SELECTED EXCERPT:
:::::
World news - Israel elections: Arab alliance leader says priority is to oust Netanyahu

Ayman Odeh's new Joint Arab List could become the third-largest party in Israel's Knesset.Ayman Odeh, whose Joint List could win between 13 and 15 seats in the Knesset, says his main aim is to oust ‘Israel’s worst government in decades’
Ayman Odeh’s new Joint List could become the third-largest party in Israel’s Knesset.
The leader of the new united front of Israel’s Arab parties – standing together for the first time in an unprecedented alliance – has vowed his overriding priority in next Tuesday’s elections will be to ensure the removal of the country’s rightwing prime minister, Binyamin Netanyahu.
In an interview with the Guardian while campaigning in the city of Lod on Wednesday, Ayman Odeh – whose Joint List could win between 13 and 15 seats in the Israeli Knesset, polls predict – appeared to suggest his party might recommend opposition leader Yitzhak Herzog to form a government if it meant Netanyahu was ousted.
While Odeh’s party – which has brought together four usually fractious Arab parties encompassing a spectrum from communist to Islamist - has made clear it will not join any coalition government formed by Herzog, any recommendation it might make to the Israeli president, Reuven Rivlin, on who should be next prime minister could be critically important.
Ayman Odeh, leader of the Joint List of Israeli Arab parties who have combined for the first time meets supporters in the city of Lod amid a surge in support for his party that could see it becoming the Knesset's third biggest bloc
Taking a brief break from a day of hectic campaigning, Odeh said: “The ultimate goal is to get out Netanyahu. That is the most important thing. We are not in Herzog’s pocket but we are interested in hearing what he has to say.
“This has been the worst government in Israel in decades not only because it killed 2,200 Palestinians in Gaza but because of its racist policies and because it has entrenched the occupation and increased the economic gap between Jews and Arabs in Israel.
“It has undermined democracy in the country and increased incitement against Arabs. That is why we feel the most important thing is to prevent Netanyahu forming another government.”
Odeh’s comments come as Netanyahu conceded on Thursday that the centre-left opposition could win next week’s general election calling on voters not to take the chance with national security. In an interview with the Jerusalem Post Netanyahu said: “If the gap between the Likud and Labour continues to grow, a week from now Herzog and Livni will become the prime ministers of Israel in rotation, with the backing of the Arab parties.”
:::::
[Excerpt from a dataset]
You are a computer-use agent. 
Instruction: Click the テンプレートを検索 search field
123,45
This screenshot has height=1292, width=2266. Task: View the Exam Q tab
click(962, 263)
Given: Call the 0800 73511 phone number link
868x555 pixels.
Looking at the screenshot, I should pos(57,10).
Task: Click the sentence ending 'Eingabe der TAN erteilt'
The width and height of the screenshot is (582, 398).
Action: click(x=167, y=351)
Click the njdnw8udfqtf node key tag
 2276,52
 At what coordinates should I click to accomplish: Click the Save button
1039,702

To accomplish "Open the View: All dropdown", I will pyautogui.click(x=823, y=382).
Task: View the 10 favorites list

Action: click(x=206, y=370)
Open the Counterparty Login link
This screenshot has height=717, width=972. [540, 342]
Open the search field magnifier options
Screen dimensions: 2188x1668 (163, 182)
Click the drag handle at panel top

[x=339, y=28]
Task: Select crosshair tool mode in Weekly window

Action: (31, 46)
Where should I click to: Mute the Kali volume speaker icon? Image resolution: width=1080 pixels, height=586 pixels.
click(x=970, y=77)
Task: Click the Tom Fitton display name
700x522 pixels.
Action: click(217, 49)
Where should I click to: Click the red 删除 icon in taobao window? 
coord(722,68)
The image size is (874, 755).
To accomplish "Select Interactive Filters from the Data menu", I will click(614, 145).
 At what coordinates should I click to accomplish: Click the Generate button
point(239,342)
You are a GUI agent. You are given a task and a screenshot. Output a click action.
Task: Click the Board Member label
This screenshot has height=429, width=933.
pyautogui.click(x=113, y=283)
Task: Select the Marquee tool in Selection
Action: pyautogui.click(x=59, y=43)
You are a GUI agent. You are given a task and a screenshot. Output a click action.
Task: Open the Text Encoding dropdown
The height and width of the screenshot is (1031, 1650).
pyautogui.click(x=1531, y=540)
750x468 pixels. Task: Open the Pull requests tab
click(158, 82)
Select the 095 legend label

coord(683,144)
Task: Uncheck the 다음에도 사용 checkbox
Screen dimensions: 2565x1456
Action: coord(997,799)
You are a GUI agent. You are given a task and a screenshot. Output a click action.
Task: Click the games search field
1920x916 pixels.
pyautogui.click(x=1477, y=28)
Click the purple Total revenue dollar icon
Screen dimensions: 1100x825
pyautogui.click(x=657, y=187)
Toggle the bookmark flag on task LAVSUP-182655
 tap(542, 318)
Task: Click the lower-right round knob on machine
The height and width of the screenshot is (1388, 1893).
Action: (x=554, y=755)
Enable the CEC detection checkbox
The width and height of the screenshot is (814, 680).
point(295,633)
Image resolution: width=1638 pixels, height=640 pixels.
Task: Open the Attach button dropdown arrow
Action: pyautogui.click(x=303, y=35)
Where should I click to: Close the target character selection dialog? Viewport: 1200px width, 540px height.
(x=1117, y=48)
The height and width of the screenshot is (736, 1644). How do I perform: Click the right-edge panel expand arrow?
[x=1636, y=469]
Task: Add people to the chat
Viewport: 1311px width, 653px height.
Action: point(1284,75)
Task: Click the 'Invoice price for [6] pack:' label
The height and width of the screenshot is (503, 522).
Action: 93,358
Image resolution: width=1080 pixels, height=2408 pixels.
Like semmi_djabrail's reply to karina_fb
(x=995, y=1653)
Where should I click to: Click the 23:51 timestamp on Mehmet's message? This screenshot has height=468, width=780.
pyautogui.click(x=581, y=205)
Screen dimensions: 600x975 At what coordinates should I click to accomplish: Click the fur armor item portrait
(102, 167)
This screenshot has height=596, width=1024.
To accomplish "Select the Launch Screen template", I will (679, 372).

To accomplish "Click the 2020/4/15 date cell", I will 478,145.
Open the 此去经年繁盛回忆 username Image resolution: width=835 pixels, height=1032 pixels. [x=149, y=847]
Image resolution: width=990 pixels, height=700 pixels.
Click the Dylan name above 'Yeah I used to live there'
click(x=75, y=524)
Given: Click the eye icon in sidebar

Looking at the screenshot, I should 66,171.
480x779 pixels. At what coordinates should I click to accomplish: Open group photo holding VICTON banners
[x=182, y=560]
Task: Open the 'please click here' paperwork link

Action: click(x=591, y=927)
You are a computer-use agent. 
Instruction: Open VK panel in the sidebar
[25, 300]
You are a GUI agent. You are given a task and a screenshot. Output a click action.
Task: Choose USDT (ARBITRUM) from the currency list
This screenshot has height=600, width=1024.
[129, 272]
:::::
WHAT TO WORK ON:
A – In the article on the Israeli elections, how many Knesset seats do polls predict the Joint List could win?
B – Reproduce the part of the article on the Israeli elections that opens with the words containing "World news - Israel" and closes with "in Israel’s Knesset.", swapping every "Knesset" for "parliament".

THE RESPONSES:
A – Between 13 and 15 seats.

B –
World news - Israel elections: Arab alliance leader says priority is to oust Netanyahu

Ayman Odeh's new Joint Arab List could become the third-largest party in Israel's parliament.Ayman Odeh, whose Joint List could win between 13 and 15 seats in the parliament, says his main aim is to oust ‘Israel’s worst government in decades’
Ayman Odeh’s new Joint List could become the third-largest party in Israel’s parliament.